Il semble donc nécessaire d’arrêter là la comparaison avec le film pour se concentrer sur ce que la série, elle, pourrait nous apporter.
En se resserrant sur la thématique du voyage temporel et l’anticipation de la catastrophe, la série prend son indépendance, assure une possibilité d’étendre son sujet par la suite et d’installer tranquillement sa mythologie dans la durée.

Cassandra Railly (Amanda Schull). Crédit : SyFy.
Pourtant l’utilisation qui est ici faite du voyage dans le temps n’augure rien de bon. Pour simplifier au spectateur la compréhension des évènements, pourtant déjà relativement simples, les personnages prennent gentiment la peine de nous expliquer à chaque étape les tenants et les aboutissants de leurs actions sur le passé, le présent et le futur.
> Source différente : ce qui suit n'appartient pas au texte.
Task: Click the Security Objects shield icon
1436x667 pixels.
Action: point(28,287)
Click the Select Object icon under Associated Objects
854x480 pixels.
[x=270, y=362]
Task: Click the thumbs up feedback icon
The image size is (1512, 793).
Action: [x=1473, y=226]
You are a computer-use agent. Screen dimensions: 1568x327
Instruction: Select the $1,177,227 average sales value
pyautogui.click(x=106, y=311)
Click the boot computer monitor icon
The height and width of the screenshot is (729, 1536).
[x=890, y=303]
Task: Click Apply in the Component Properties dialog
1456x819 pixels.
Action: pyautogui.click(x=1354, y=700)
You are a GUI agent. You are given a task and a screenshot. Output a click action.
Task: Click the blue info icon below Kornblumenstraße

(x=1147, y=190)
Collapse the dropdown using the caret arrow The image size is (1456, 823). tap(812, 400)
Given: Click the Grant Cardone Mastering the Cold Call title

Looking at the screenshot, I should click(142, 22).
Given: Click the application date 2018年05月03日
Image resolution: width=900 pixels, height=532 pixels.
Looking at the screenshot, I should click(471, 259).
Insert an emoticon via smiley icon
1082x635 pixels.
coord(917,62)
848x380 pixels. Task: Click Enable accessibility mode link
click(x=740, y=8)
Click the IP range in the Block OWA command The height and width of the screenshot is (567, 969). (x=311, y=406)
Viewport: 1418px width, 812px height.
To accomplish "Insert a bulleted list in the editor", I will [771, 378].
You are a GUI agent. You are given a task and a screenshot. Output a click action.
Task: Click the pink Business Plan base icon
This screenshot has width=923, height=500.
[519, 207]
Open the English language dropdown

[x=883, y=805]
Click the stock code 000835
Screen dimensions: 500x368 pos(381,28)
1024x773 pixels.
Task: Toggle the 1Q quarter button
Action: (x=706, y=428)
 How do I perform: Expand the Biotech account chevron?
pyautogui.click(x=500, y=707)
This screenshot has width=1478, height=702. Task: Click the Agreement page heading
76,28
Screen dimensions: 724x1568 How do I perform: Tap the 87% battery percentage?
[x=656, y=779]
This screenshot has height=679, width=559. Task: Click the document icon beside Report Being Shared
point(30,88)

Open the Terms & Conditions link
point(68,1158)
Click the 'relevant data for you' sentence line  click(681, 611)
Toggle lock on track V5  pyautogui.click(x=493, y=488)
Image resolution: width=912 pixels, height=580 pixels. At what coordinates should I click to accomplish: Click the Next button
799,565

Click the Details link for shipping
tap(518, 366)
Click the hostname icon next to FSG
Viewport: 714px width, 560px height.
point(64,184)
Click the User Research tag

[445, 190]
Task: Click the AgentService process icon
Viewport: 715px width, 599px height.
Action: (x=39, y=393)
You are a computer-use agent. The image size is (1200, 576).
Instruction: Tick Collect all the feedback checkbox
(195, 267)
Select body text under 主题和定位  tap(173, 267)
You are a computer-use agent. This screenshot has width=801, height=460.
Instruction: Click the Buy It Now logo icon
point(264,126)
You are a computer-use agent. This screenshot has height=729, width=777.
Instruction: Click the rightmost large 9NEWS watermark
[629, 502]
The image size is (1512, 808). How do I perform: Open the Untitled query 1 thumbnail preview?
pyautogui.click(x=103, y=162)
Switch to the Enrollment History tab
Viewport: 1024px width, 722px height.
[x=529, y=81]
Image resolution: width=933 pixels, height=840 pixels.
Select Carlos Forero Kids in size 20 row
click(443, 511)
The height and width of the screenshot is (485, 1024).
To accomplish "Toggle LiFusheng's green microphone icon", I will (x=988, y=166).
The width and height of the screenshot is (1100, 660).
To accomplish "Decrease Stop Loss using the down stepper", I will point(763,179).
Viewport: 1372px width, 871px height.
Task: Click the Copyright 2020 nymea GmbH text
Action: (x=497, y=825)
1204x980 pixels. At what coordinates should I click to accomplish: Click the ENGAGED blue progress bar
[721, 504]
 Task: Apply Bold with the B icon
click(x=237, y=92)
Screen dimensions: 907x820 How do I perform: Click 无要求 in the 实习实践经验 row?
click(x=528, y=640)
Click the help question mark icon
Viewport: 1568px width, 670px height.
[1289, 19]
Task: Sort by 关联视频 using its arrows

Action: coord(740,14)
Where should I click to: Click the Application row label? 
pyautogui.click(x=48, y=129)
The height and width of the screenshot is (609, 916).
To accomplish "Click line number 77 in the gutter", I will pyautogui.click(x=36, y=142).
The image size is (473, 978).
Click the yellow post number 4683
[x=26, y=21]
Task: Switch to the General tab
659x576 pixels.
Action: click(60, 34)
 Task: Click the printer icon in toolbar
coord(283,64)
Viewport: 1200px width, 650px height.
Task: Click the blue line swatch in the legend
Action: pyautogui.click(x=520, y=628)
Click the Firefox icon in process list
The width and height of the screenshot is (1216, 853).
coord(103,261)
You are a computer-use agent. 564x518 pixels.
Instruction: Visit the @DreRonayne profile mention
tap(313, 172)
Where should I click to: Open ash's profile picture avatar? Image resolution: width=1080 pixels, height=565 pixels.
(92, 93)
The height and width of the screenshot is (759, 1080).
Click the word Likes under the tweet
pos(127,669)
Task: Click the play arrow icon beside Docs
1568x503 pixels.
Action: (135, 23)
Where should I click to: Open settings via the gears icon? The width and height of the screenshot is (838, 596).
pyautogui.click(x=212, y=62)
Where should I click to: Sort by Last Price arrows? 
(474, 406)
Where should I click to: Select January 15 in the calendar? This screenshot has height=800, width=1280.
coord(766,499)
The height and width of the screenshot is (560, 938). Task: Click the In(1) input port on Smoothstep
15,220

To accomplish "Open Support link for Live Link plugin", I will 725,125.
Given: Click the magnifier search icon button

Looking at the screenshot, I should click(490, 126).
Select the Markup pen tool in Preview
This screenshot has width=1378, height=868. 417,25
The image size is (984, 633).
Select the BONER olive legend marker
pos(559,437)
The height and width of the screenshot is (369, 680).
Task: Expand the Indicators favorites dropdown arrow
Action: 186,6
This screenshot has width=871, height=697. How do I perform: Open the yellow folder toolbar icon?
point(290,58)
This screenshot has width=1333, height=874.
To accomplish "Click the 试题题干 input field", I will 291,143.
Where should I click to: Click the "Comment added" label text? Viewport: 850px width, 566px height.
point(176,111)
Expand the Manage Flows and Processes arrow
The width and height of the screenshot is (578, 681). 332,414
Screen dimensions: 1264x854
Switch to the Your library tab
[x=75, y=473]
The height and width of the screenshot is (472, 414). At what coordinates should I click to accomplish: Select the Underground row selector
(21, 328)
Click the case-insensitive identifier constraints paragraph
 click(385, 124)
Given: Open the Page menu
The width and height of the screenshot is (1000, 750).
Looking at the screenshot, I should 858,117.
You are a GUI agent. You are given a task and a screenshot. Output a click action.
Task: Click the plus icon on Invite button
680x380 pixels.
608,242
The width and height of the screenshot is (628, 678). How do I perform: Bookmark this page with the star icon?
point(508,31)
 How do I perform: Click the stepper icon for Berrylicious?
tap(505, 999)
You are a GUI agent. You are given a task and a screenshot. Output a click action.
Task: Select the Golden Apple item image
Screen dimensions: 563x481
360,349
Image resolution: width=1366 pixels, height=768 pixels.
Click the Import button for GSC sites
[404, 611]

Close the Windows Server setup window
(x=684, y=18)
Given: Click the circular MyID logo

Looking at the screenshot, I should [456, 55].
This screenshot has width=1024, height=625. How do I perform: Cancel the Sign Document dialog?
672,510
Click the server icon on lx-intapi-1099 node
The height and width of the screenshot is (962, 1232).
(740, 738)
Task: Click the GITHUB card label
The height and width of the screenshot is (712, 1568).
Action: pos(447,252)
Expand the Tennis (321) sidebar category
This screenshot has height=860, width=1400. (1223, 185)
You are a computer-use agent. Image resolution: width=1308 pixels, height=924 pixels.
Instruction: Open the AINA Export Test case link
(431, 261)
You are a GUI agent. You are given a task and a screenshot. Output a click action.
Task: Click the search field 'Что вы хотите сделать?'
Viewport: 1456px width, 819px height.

Autant vous dire qu’on comprend très bien mais qu’on s’ennuie ferme.
Au niveau des personnages, Amanda Schull nous offre une Cassandra Railly qui équilibre intensité et émotion face à un Aaron Stanford assez nettement en-dessous dans le rôle de James Cole. À sa décharge, le personnage de James est à ce stade beaucoup plus mystérieux que celui de Cassandra et les bottes de Bruce Willis ne sont pas faciles à enfiler (Je sais, j’ai dit que j’arrêtais de comparer… mais c’est plus simple à dire qu’à faire !). On espère que le nouveau James Cole va vite s’épaissir s’il veut nous donner envie de le suivre. Ils vont rencontrer dans leurs tribulations un certain Leland Frost, interprété par Zeljko Ivanek et qui reste la partie la plus savoureuse de l’épisode. J’espère que la suite de la série sera l’occasion d’un mea culpa et nous faire rêver, mais j’ai bien retenu la leçon et je ne place pas ses attentes trop haut.
Finalement, ce pilote est une magnifique métaphore de sa thématique elle-même. Observant le présent, l’envie nous prend de retourner vers le passé pour redécouvrir le 12 Monkeys de Gilliam et pourquoi pas de voyager plus loin encore, vers la toute première version de cette histoire, le court métrage de Chris Marker datant de 1962, La Jetée, dont le film de Gilliam était déjà librement inspiré.